Regarding media plurality, the CMA has provisionally concluded that if the proposed mega-merger went ahead as currently proposed it is likely to operate “against the public interest.” The CMA said: “It would lead to the Murdoch Family Trust (MFT), which controls Fox and News Corporation, increasing its control over Sky, so that it would have too much control over news providers in the U.K. across all media platforms (TV, radio, online and newspapers), and therefore too much influence over public opinion and the political agenda.” Even though there are a range of other news outlets serving U.K. audiences, the CMA believes that they would “not be sufficient to moderate or mitigate the increased influence of the MFT” if the deal went ahead.

The CMA’s probe also examined a range of evidence to understand whether Fox, Sky and the MFT have a genuine commitment to broadcasting standards in the U.K. On these grounds, it has provisionally found that Fox taking full control of Sky is not likely to operate against the public interest.

Anne Lambert, chair of the independent investigation group, said: “Media plurality goes to the heart of our democratic process.
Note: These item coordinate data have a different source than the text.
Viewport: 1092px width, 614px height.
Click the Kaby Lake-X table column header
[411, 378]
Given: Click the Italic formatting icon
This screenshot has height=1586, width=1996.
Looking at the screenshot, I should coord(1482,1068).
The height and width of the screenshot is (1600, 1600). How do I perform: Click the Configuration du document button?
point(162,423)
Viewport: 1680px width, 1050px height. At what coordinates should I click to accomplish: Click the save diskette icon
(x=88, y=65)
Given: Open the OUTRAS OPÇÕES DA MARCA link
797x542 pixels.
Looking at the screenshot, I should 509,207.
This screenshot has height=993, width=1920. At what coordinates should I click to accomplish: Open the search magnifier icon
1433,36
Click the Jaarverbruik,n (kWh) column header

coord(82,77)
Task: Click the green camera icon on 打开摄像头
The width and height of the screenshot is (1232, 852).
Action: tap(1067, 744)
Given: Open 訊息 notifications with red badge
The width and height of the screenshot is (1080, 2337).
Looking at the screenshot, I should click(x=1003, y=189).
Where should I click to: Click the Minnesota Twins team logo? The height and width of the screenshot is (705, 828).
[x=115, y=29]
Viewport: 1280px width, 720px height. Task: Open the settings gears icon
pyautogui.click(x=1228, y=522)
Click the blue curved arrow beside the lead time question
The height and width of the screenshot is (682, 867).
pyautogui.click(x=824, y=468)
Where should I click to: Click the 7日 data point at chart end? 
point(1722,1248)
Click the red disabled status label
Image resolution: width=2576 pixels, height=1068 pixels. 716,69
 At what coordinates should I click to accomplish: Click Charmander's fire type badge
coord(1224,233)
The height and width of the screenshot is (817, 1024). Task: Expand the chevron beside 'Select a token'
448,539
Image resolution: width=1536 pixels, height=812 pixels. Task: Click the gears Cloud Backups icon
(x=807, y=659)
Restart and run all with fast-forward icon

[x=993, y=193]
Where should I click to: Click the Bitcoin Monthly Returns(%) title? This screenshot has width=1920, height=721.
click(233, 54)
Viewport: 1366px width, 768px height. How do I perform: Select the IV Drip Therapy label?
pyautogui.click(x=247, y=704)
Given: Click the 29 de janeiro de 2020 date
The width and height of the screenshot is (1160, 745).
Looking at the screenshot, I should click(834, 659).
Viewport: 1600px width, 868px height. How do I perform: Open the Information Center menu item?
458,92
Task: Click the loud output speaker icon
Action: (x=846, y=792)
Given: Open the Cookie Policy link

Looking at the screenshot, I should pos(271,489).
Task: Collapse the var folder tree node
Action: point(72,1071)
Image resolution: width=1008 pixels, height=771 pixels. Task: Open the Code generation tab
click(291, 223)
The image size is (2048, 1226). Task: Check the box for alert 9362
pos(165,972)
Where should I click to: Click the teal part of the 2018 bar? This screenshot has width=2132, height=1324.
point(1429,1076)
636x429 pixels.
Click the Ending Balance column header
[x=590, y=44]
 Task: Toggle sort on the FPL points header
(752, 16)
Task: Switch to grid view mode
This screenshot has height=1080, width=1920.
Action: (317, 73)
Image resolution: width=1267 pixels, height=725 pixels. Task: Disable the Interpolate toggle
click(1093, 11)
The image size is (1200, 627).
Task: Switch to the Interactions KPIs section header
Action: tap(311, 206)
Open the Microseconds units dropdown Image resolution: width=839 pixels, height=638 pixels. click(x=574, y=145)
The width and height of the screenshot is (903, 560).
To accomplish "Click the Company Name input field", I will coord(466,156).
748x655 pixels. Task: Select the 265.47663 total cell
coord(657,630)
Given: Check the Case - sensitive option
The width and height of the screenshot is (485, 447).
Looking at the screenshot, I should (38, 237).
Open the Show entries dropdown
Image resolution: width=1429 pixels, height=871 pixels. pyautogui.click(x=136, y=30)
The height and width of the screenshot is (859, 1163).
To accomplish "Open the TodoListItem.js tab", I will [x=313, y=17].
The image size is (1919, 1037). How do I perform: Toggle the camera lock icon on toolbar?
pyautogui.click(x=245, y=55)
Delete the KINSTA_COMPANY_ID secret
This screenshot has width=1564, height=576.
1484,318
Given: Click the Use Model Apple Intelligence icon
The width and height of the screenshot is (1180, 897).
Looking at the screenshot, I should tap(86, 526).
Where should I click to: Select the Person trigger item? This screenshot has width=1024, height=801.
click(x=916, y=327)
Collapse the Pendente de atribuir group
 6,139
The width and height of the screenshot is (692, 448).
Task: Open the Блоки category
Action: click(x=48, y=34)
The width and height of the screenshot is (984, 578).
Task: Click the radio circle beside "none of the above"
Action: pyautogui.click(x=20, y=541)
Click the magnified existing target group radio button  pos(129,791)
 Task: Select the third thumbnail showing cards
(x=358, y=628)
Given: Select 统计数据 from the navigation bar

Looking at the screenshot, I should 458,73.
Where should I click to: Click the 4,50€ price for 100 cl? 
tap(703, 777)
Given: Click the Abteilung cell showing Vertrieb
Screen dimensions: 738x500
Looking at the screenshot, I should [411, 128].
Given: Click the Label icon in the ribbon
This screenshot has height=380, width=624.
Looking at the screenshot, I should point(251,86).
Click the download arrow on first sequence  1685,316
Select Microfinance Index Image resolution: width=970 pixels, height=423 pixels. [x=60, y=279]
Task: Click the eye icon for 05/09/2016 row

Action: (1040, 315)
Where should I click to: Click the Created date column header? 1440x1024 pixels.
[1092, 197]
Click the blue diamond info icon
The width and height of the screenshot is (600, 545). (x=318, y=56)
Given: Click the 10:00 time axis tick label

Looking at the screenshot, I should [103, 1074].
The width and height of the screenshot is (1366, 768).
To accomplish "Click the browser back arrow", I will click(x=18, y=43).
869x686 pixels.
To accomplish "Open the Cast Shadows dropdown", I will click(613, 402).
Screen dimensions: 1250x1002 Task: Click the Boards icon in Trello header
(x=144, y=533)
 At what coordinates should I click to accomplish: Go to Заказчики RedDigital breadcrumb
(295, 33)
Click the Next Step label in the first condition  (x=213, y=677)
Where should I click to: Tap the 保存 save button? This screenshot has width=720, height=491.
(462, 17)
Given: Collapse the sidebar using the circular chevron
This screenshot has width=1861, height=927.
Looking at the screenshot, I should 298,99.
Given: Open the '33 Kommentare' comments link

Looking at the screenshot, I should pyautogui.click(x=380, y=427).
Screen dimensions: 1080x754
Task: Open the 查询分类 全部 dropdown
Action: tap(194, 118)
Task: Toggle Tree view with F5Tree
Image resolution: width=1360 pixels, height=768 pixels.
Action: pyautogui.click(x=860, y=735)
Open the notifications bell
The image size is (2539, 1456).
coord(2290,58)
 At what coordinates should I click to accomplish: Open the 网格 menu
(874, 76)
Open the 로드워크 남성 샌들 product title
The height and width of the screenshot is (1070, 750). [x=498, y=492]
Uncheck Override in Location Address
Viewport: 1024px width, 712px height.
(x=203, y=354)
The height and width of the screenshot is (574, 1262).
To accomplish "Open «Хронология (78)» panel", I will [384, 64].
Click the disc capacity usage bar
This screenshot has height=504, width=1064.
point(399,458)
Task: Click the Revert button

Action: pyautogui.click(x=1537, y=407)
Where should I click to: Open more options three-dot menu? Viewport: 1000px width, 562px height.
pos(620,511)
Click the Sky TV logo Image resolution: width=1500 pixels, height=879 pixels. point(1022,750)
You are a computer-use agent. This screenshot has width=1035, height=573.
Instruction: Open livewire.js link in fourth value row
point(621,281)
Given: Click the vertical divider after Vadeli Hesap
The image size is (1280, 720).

It is very important that no group or individual should have too much control of our news media or too much power to affect the political agenda.

“We have provisionally found that if the Fox/Sky merger went ahead as proposed, it would be against the public interest. It would result in the Murdoch family having too much control over news providers in the U.K., and too much influence over public opinion and the political agenda.

“Our in-depth investigation also considered whether the deal would be against the public interest regarding broadcasting standards. Due to their existing track record in the U.K., and the range of policies and procedures the companies involved have in place to ensure broadcasting standards are met, we did not find public interest concerns in this regard.”

The CMA has now set out a series of potential options for addressing these problems. The CMA’s report will be finalized and provided to the Secretary of State for Digital, Culture, Media and Sport by May 1.